%%

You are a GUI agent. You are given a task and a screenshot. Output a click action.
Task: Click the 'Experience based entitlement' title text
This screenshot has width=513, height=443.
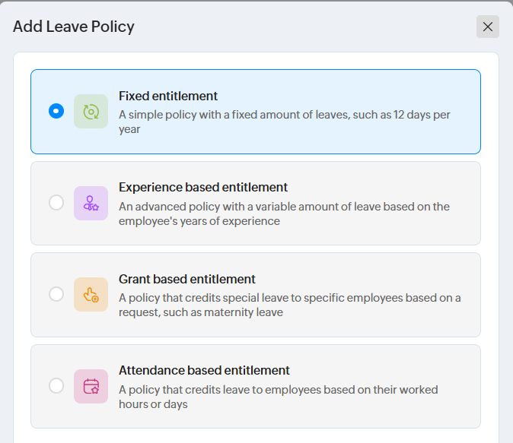203,188
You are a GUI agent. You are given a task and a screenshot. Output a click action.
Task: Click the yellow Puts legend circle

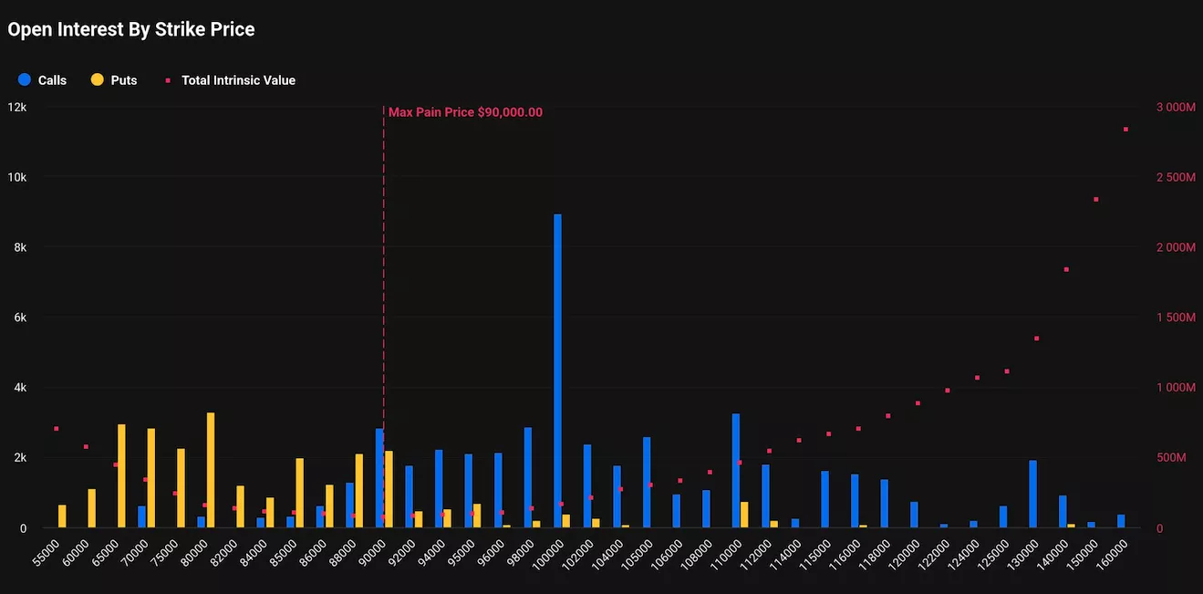pos(98,80)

%%

* **TO DO**
Give back word for word the lines from the one containing "Task: Click the 'Experience" through the final line of the data above. Pictures are to be left out.

* **PROBLEM SOLUTION**
Task: Click the 'Experience based entitlement' title text
This screenshot has width=513, height=443.
203,188
You are a GUI agent. You are given a task and a screenshot. Output a click action.
Task: Click the yellow Puts legend circle

pos(98,80)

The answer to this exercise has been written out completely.